The Pope emphasised his concerns regarding recent events, especially in Iraq and Syria. “We are witnessing a phenomenon of terrorism on an unimaginable scale”, he commented. “Many of our brothers and sisters are brutally persecuted and driven from their homes. It seems that an awareness of the value of human life has been lost; it as is if people do not count and can be sacrificed to other interests. And unfortunately all this encounters indifference on the part of many”.
“This unjust situation requires, aside from our constant prayer, an adequate response on the part of the international community. I am sure that, with the Lord’s help, today’s meeting will produce valid reflections and suggestions to enable us to help our brothers who suffer, and also to face the crisis of the reduction of the Christian presence in the land where Christianity was born and from where it spread”.
Consistory: peace, reconciliation and religious freedom in the Middle East
Vatican City, 20 October 2014 (VIS) – The Ordinary Consistory began with greetings from the Holy Father and the report from the Secretary of State, Pietro Parolin, on the meeting of apostolic nuncios and diplomatic representatives in the Middle East, which took place in the Vatican from 2 to 4 October.
Immediately after, the Cardinals and Patriarchs present in the Synod Hall intervened. The Patriarchs of the Middle Eastern Churches described the situations and principal problems faced by the Churches in the countries concerned (Iraq, Syria, Egypt, the Holy Land, Jordan, Lebanon). There were approximately thirty interventions, focusing mainly on the need for peace and reconciliation in the Middle East, the defence of religious freedom, support for local communities, the great importance of education for creating new generations able to engage in dialogue, and the role of the international community.

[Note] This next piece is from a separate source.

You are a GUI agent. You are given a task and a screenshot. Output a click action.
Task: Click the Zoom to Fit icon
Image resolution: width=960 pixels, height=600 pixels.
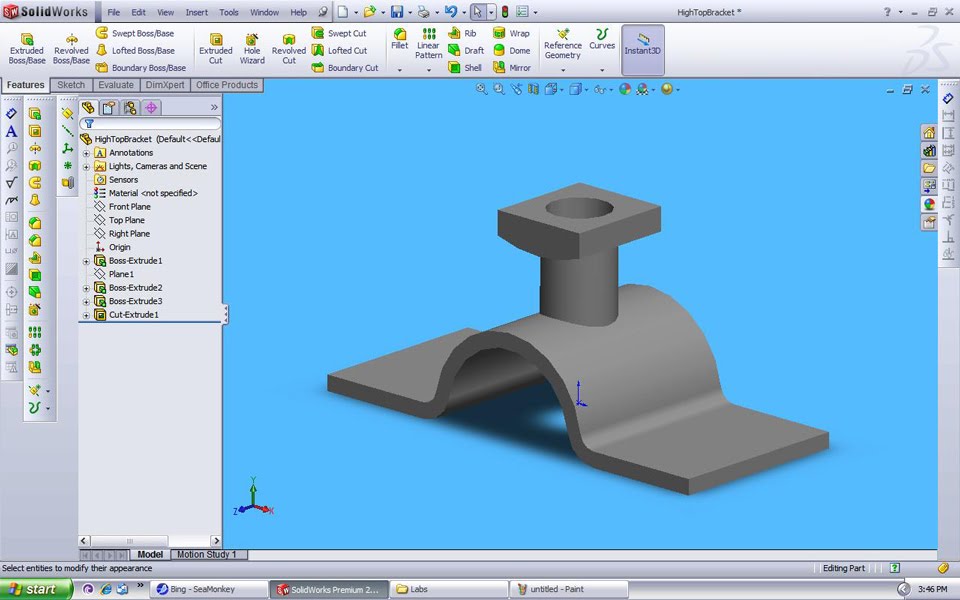(x=481, y=89)
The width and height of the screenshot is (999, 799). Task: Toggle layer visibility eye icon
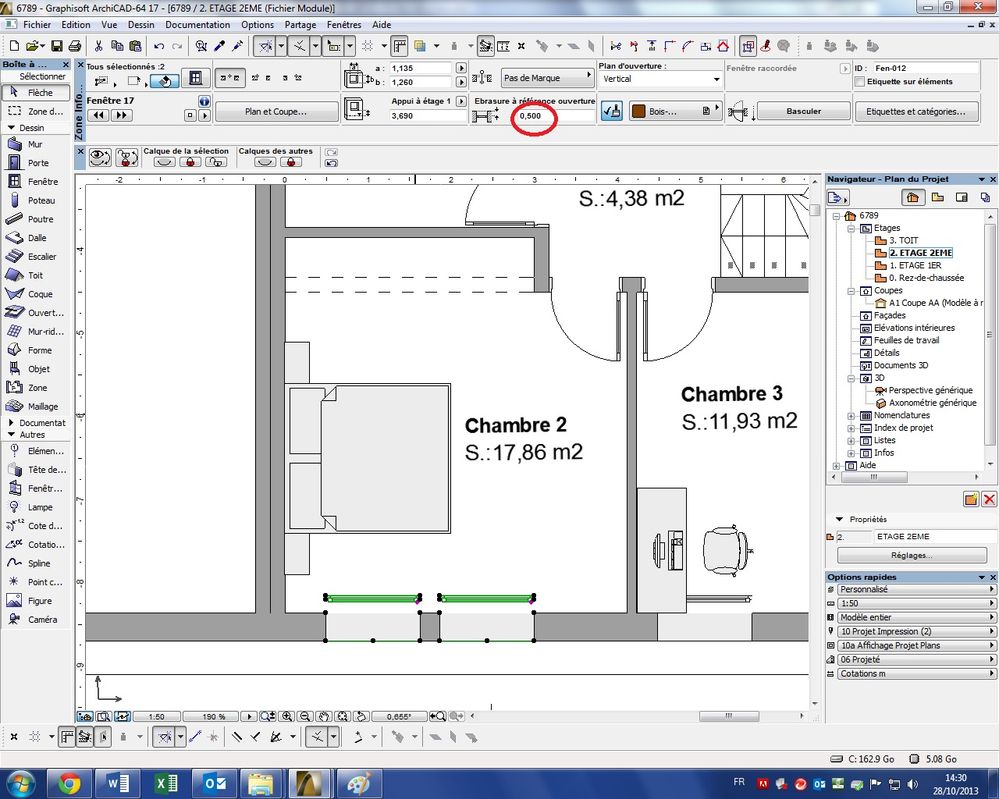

With regard to the first point, it was underlined that the Middle East urgently needs to redefine its future; the importance of Jerusalem was highlighted, in its role as “capital of faith” for the three great monotheistic religions, and the need was emphasised for a solution to the Israeli-Palestine and Syrian conflicts. In relation to the violence perpetrated by Isis, it was reiterated that no-one may kill in the name of God.

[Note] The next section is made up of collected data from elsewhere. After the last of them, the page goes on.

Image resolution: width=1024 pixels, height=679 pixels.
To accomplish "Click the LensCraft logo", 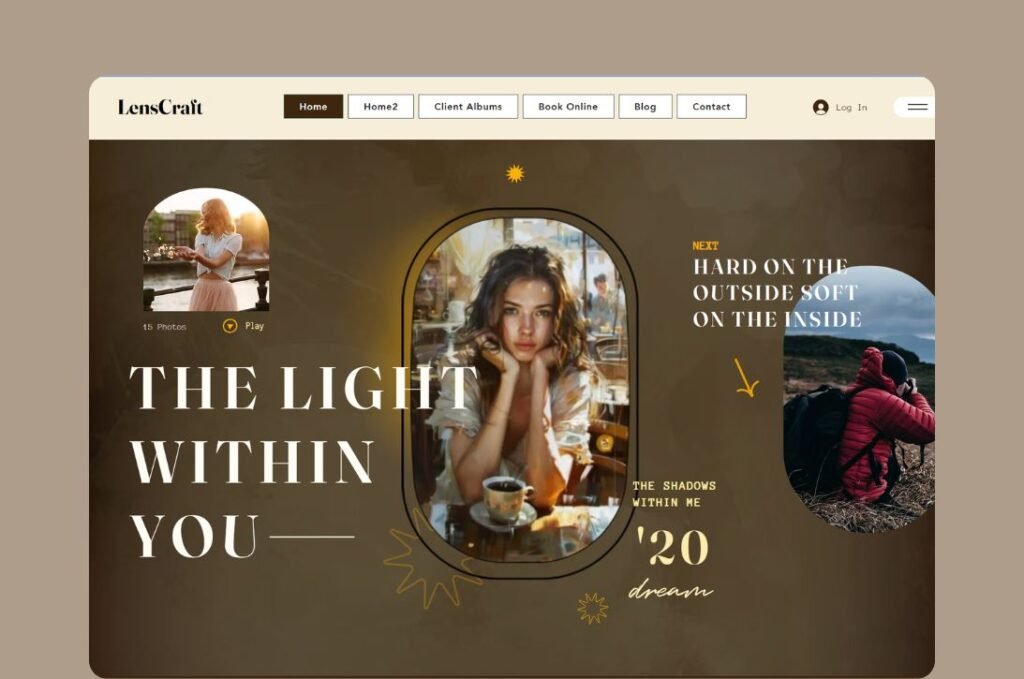I will tap(160, 107).
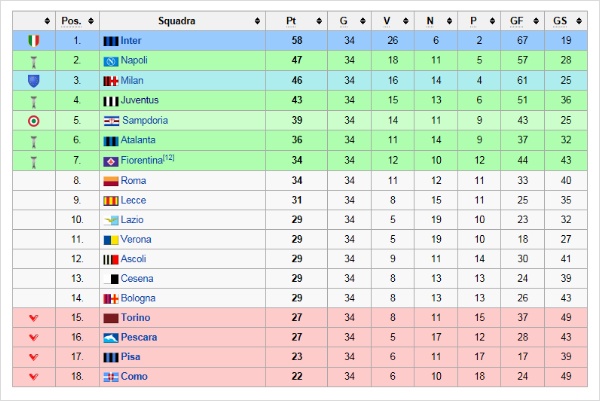Image resolution: width=600 pixels, height=401 pixels.
Task: Sort table by the Pos. column arrows
Action: (x=91, y=21)
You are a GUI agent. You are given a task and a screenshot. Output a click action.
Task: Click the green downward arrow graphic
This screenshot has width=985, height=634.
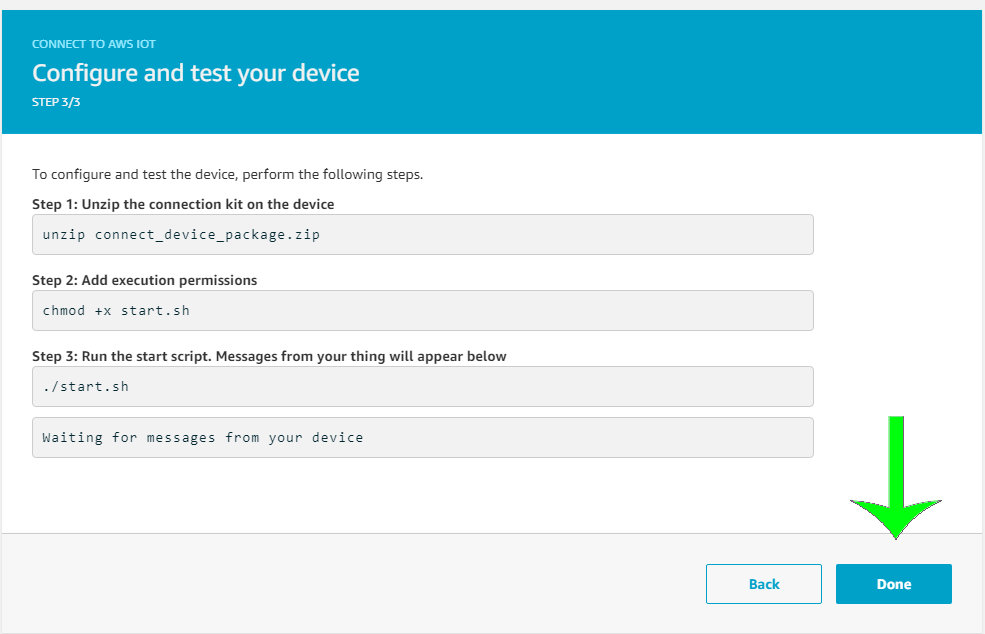pyautogui.click(x=895, y=480)
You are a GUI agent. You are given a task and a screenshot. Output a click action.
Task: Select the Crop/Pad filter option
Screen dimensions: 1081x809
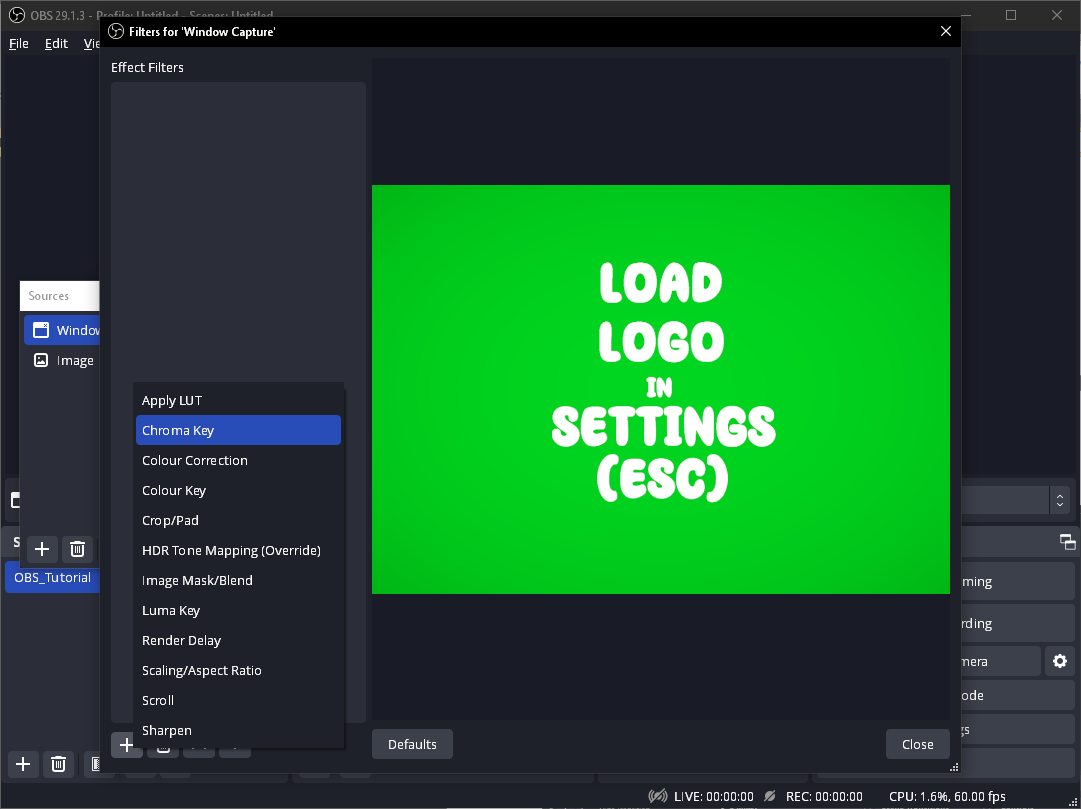[170, 520]
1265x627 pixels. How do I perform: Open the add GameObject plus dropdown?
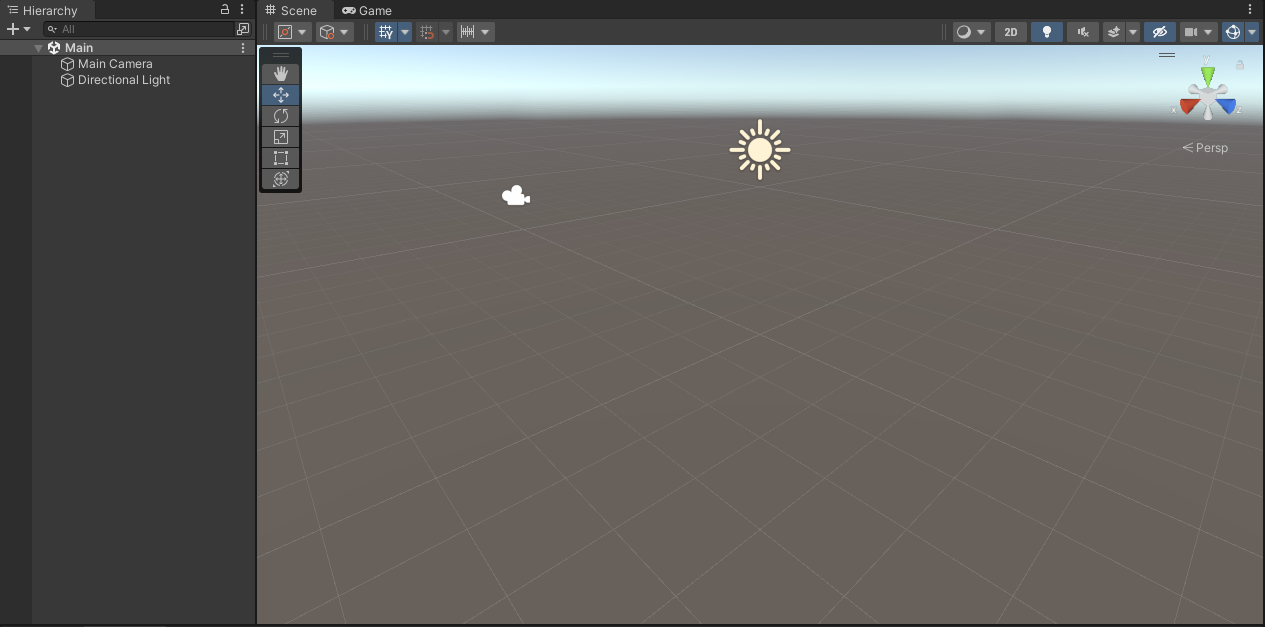tap(19, 29)
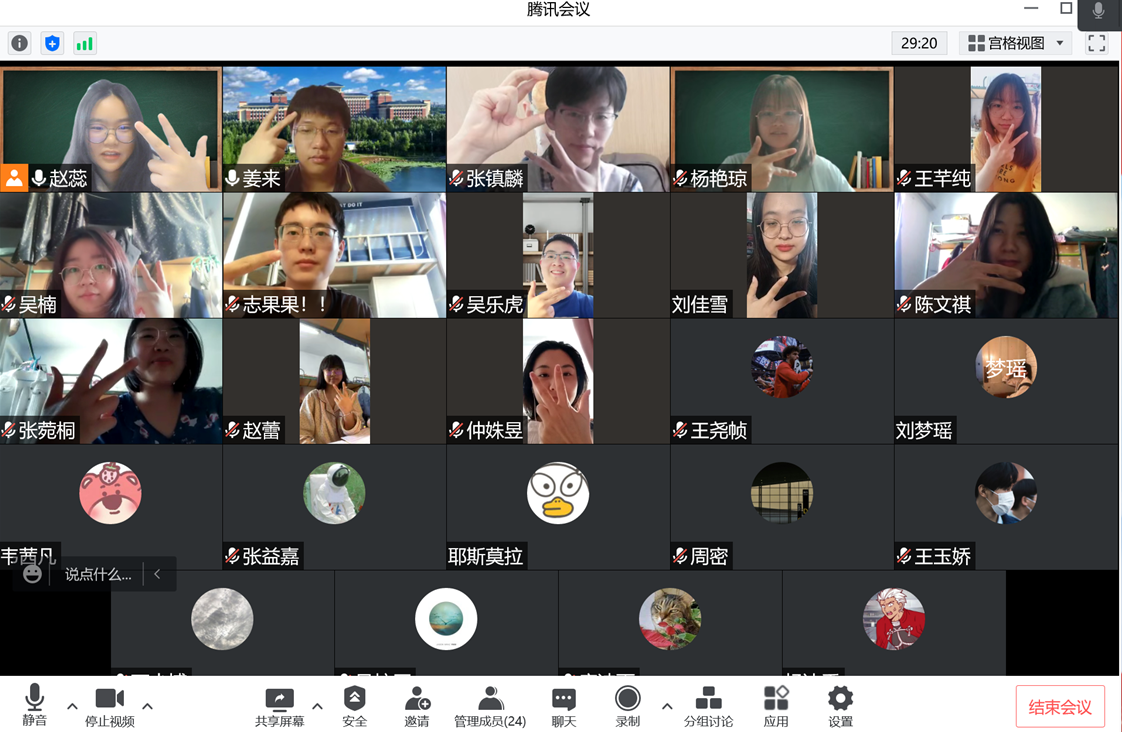The height and width of the screenshot is (732, 1122).
Task: Open the meeting info icon
Action: click(19, 43)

In relation to religious freedom, it was remarked that, along with freedom of worship and conscience, it is a fundamental human right, innate and universal, and a value for all humanity. Alongside this right, the need was underlined for Christians to recognise the civil rights of other citizens, especially in countries where religion is not currently separate from the State.

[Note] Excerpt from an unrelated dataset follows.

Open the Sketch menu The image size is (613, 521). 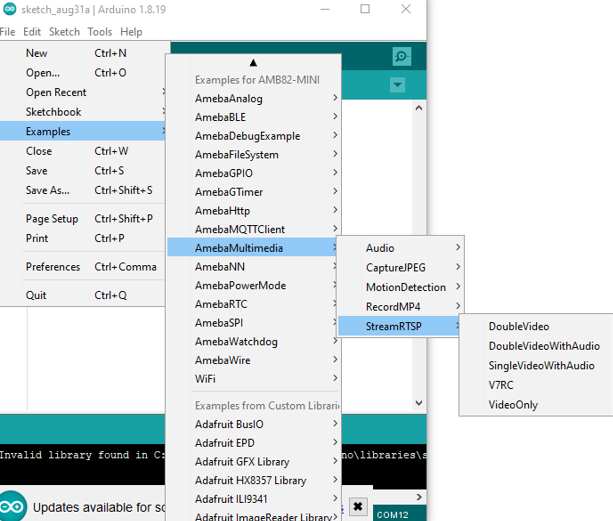(64, 32)
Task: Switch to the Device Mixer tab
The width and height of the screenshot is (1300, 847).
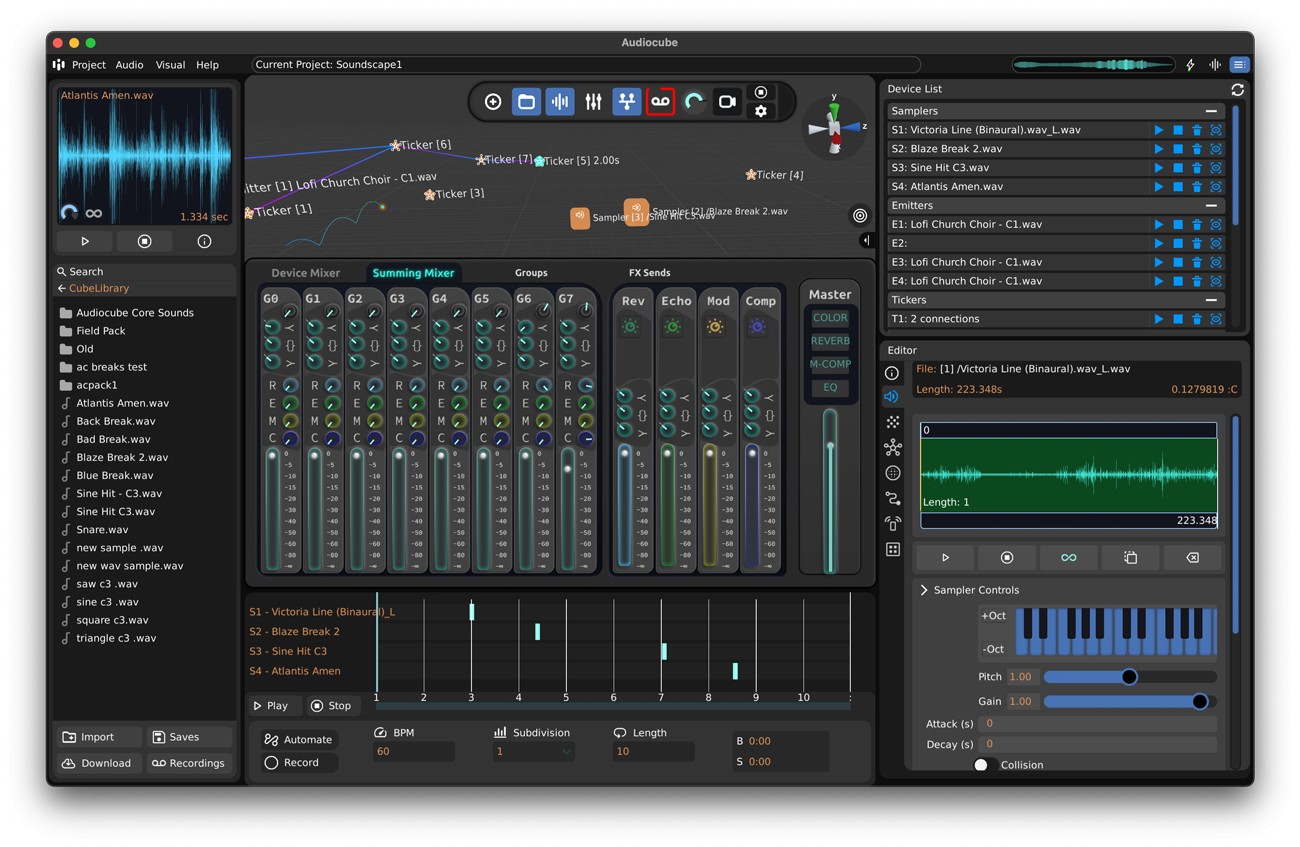Action: coord(305,273)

Furthermore, with regard to the support for local communities in the region, it was repeated that a Middle East without Christians would be a grave loss for all, as they have a fundamental role in maintaining equilibrium in the region, and have important commitments in the education sector. It is therefore essential to encourage Christians to stay in the Middle East and to persevere in their mission, as they have always contributed to the wellbeing of the countries where they live. From this perspective, there was a reflection on the problem of the migration of Christians: they must be welcomed in the Churches and in the States to which they emigrate, where it is hoped there will be adequate pastoral structures for the various rites. Moreover, it was requested that humanitarian aid to the Middle East be continued, to encourage Christians to remain in the area, and that the various manifestations of solidarity possible on the part of the Churches of other countries be cultivated, also by means of journeys and pilgrimages.
In relation to education, it was noted that in many Middle Eastern countries, school text books do not refer positively to beliefs other than the State religion, and that this requires reflection on the part of local institutions. From this point of view, it was hoped that greater interreligious dialogue with Muslims, starting from the common foundation of reason, would be of use, along with lively ecumenical cooperation, so that all the Churches of the Middle East might make their voices heard as one.
A request was made for the International community to guarantee to Christian refugees the possibility of returning to their homes as soon as possible, creating “safety zones”, for instance on the Nineveh Plain. Finally, an appeal was made for all those who have been kidnapped in the Middle East, in order that the world not forget about them.